ACTIVITIES:
1. According to the breast milk study text, which stored milk showed even less antioxidant activity than refrigerated milk?
2. Pick up the article on chilling breast milk after its final sentence and carry it forward.

EXERCISE TEXT:

Nursing mothers, especially those who go back to work, often pump their breast milk so that their babies can drink it from a bottle. A new study suggests, however, that if the milk is chilled for too long, it may lose some of its health benefits.
Writing in The Archives of Childhood Disease, researchers said the antioxidants in breast milk that had been refrigerated were less active than those in fresh breast milk. Milk that had been frozen showed even less activity, the study said. The researchers stressed, however, that the implications of the findings were not clear.
"The important thing is, 'So what?' " said the lead author, Dr. Thomas Hegyi of the Robert Wood Johnson Medical School in New Brunswick, N.J. Hegyi said that mothers should continue to breast-feed if they could, and that they should go ahead and refrigerate or freeze the milk.

ENTRIES PROVIDED:
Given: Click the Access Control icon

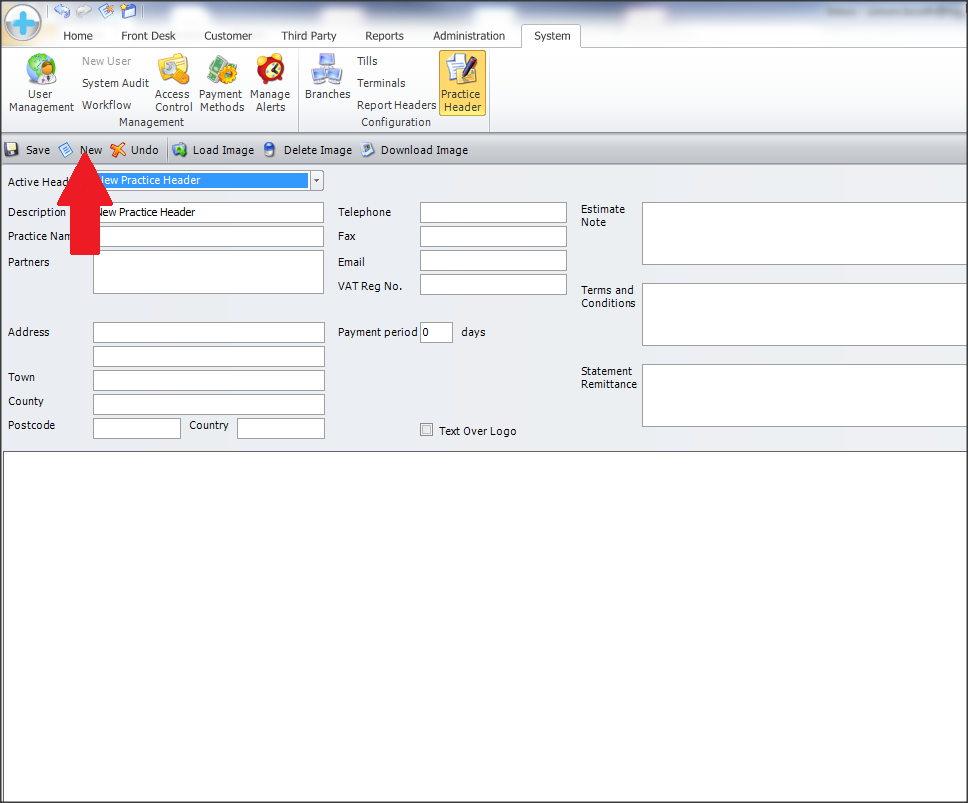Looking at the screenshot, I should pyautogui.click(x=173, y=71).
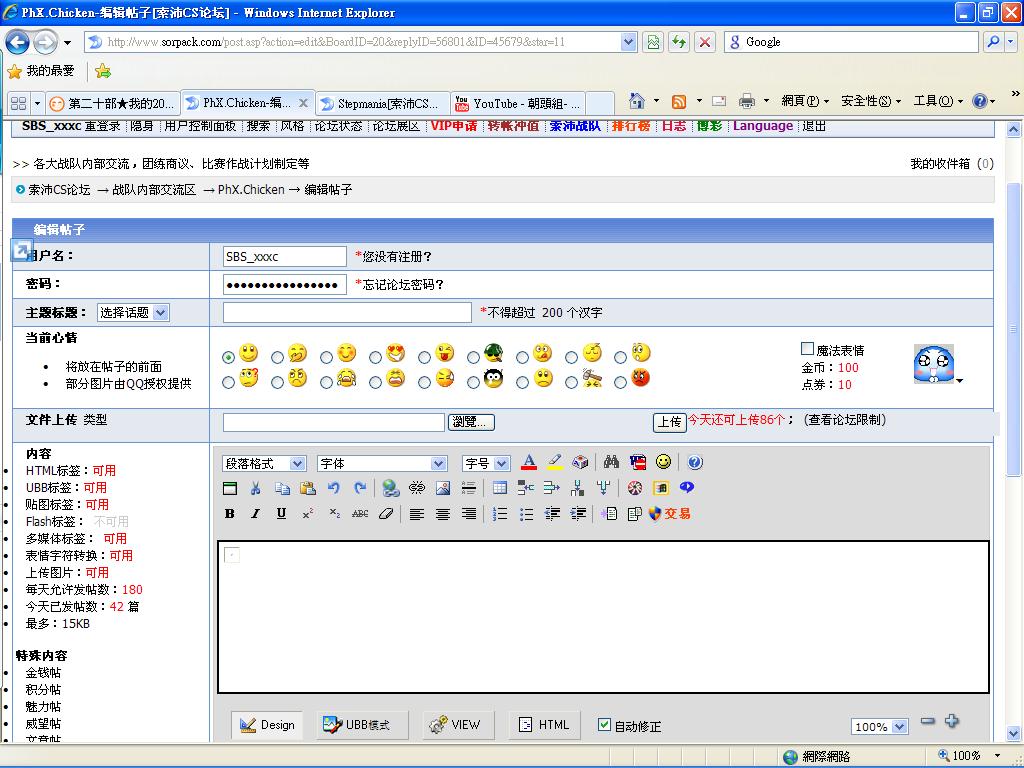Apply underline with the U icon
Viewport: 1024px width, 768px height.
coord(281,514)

EXERCISE ANSWERS:
1. Milk that had been frozen.

2.
Still, the study's findings suggested that storing breast milk at low temperatures for more than a couple of days can reduce the strength of its antioxidants, which help the body fight disease. When the researchers looked at refrigeration's effect on infant formula — which has less antioxidant activity than breast milk does — they didn't see the same effect.
The findings were based on an examination of 16 samples of milk collected from mothers who had delivered within the previous 24 hours. After the milk was checked for antioxidant activity, the researchers refrigerated some and froze the rest. Then they rechecked the antioxidant activity after two days and after seven days. The antioxidant activity was reduced at four days and even more at seven.